Acquired resistance and intrinsic to sorafenib therapy represents a major hurdle in improving the management of advanced hepatocellular carcinoma (HCC), which has been recently shown to be associated with the emergence of liver cancer stem cells (CSCs). However, it remains largely unknown whether and how histone posttranslational modifications, especially H3K27me3, are causally linked to the maintenance of self-renewal ability in sorafenib-resistant HCC. Here, we found that NOTCH1 signaling was activated in sorafenib-resistant HCC cells and NOTCH1 activation conferred hepatoma cells sorafenib resistance through enhanced self-renewal and tumorigenecity. Besides, the overexpression of EZH2 was required for the emergence of cancer stem cells following prolonged sorafenib treatment. As such, modulating EZH2 expression or activity suppressed activation of NOTCH1 pathway by elevating the expression of NOTCH1-related microRNAs, hsa-miR-21-5p and has-miR-26a-1-5p, via H3K27me3, and consequently weakened self-renewal ability and tumorigenecity and restored the anti-tumor effects of sorafenib. Overall, our results highlight the role of EZH2/NICD1 axis, and also suggest that EZH2 and NOTCH1 pathway are rational targets for therapeutic intervention in sorafenib-resistant HCC.

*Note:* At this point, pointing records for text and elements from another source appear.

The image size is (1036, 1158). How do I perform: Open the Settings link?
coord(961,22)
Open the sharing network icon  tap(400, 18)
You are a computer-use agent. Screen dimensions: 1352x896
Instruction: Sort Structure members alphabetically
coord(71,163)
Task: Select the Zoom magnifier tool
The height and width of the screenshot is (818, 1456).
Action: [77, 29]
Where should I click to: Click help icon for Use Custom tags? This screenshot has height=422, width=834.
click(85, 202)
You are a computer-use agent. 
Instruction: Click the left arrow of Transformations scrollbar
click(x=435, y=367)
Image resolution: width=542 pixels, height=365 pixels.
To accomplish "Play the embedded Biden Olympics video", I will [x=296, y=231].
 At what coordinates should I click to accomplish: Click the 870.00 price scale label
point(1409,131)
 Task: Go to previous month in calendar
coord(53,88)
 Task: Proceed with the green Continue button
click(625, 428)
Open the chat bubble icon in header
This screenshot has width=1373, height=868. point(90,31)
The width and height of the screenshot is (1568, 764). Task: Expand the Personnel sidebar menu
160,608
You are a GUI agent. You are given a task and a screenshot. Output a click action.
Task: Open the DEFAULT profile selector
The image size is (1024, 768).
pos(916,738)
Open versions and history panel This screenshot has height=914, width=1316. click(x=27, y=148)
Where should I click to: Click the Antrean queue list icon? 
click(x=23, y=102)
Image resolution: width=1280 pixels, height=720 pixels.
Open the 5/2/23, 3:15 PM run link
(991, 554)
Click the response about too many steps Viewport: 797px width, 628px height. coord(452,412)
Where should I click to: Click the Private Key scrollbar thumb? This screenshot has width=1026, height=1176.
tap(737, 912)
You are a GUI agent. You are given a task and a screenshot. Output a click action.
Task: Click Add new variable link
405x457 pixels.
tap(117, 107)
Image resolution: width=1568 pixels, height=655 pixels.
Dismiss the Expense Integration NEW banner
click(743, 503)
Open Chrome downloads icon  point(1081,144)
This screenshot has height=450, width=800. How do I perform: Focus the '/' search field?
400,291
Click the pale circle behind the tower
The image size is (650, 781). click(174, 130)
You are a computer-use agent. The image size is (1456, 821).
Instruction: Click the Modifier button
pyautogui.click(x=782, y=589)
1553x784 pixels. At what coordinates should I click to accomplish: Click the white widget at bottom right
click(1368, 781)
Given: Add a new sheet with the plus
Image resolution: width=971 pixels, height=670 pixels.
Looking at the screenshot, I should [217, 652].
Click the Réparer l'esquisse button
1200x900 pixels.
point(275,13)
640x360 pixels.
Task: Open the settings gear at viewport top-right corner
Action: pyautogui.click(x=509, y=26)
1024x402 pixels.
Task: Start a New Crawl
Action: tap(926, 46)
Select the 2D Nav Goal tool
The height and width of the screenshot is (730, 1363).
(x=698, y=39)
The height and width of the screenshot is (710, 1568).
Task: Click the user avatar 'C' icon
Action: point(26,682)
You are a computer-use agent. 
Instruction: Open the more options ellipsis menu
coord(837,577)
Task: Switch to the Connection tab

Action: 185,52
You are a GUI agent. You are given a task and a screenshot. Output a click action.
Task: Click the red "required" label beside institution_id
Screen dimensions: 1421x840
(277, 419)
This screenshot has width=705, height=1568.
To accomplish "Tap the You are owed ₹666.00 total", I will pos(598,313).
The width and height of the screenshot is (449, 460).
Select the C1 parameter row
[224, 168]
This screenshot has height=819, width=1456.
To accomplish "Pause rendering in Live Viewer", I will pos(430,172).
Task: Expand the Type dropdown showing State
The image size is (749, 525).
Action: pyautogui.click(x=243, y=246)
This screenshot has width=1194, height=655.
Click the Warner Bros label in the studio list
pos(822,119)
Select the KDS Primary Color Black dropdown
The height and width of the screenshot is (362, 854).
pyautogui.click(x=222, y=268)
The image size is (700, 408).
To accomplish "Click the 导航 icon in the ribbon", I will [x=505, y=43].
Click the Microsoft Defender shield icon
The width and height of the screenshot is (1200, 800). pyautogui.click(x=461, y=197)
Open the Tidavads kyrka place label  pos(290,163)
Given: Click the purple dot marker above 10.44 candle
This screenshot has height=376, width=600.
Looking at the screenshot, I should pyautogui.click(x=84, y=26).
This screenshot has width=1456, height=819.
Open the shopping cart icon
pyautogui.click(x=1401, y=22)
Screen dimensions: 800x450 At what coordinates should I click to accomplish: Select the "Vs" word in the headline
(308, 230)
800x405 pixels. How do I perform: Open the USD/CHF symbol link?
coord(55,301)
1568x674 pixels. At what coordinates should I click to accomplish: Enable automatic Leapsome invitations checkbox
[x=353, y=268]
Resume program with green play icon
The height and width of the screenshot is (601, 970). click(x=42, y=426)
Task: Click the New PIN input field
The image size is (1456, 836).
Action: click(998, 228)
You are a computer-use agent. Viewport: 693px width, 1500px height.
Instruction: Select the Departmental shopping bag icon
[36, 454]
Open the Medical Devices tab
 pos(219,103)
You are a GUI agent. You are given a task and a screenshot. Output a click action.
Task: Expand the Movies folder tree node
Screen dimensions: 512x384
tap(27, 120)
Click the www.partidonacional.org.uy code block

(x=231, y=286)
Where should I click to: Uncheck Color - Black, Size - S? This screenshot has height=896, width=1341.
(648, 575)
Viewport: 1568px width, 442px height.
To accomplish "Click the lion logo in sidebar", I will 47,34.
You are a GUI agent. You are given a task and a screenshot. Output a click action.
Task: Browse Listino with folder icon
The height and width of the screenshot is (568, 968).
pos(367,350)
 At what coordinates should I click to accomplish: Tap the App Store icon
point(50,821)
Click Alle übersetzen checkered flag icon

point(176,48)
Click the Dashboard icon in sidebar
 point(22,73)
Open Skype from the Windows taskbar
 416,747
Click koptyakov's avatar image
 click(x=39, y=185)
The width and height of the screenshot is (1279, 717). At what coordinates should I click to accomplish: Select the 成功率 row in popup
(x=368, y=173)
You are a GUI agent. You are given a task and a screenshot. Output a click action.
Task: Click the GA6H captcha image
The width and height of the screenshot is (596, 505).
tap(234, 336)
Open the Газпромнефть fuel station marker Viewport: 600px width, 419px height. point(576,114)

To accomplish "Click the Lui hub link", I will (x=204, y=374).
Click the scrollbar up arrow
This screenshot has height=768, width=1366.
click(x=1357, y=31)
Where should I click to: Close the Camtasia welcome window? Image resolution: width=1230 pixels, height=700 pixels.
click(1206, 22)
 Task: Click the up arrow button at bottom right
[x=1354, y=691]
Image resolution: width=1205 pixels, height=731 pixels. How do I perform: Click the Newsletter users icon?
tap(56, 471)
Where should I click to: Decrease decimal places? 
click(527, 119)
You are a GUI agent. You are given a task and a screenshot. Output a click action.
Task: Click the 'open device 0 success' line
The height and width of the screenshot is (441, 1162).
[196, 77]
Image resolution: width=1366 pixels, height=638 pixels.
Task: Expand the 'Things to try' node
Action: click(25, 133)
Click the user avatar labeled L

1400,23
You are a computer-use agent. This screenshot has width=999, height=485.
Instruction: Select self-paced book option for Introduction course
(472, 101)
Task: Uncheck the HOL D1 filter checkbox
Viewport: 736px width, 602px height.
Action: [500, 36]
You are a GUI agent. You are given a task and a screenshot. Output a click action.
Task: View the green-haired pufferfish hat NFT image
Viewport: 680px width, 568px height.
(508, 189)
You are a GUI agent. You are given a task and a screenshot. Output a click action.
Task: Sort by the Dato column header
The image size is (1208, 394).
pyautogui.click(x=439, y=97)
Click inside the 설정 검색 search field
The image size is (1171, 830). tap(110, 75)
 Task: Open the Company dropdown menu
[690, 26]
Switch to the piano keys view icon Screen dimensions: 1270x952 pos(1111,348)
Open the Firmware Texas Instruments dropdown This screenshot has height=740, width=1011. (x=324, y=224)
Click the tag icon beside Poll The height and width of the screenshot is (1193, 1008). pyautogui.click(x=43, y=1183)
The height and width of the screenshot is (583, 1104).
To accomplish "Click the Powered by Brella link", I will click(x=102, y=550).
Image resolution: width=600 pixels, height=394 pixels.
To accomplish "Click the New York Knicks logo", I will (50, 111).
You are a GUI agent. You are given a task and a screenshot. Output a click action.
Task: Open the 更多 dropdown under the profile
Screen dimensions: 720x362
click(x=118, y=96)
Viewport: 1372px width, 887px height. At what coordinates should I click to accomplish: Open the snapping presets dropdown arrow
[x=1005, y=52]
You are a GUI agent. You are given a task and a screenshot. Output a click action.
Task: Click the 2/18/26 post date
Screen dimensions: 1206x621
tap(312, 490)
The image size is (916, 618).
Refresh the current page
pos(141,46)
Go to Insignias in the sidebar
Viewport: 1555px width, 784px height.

获得性耐药和索拉非尼疗法固有的特点是改善晚期肝细胞癌（HCC）管理的主要障碍，最近已证明这与肝癌干细胞（CSC）的出现有关。然而，仍然不清楚组蛋白的翻译后修饰，特别是H3K27me3，是否与维持索拉非尼耐药的HCC的自我更新能力有因果关系。在这里，我们发现NOTCH1信号在索拉非尼耐药HCC细胞中被激活，并且NOTCH1激活通过增强的自我更新和致瘤性赋予了肝癌细胞索拉非尼耐药性。此外，长时间的索拉非尼治疗后癌干细胞的出现需要EZH2的过表达。因此，通过H3K27me3，从而削弱了自我更新能力和致瘤性，并恢复了索拉非尼的抗肿瘤作用。总体而言，我们的结果突出了EZH2 / NICD1轴的作用，也表明EZH2和NOTCH1途径是索拉非尼耐药肝癌治疗干预的合理靶点。